> [WHAT YOU HAVE TO DO]
Each entry needs to be given again, character for character.

> [DATA UNDER STUDY]
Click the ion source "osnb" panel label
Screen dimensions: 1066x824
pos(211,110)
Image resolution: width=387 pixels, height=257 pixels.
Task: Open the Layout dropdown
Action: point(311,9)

> [RESPONSE FOR THIS EXERCISE]
Click the ion source "osnb" panel label
Screen dimensions: 1066x824
pos(211,110)
Image resolution: width=387 pixels, height=257 pixels.
Task: Open the Layout dropdown
Action: point(311,9)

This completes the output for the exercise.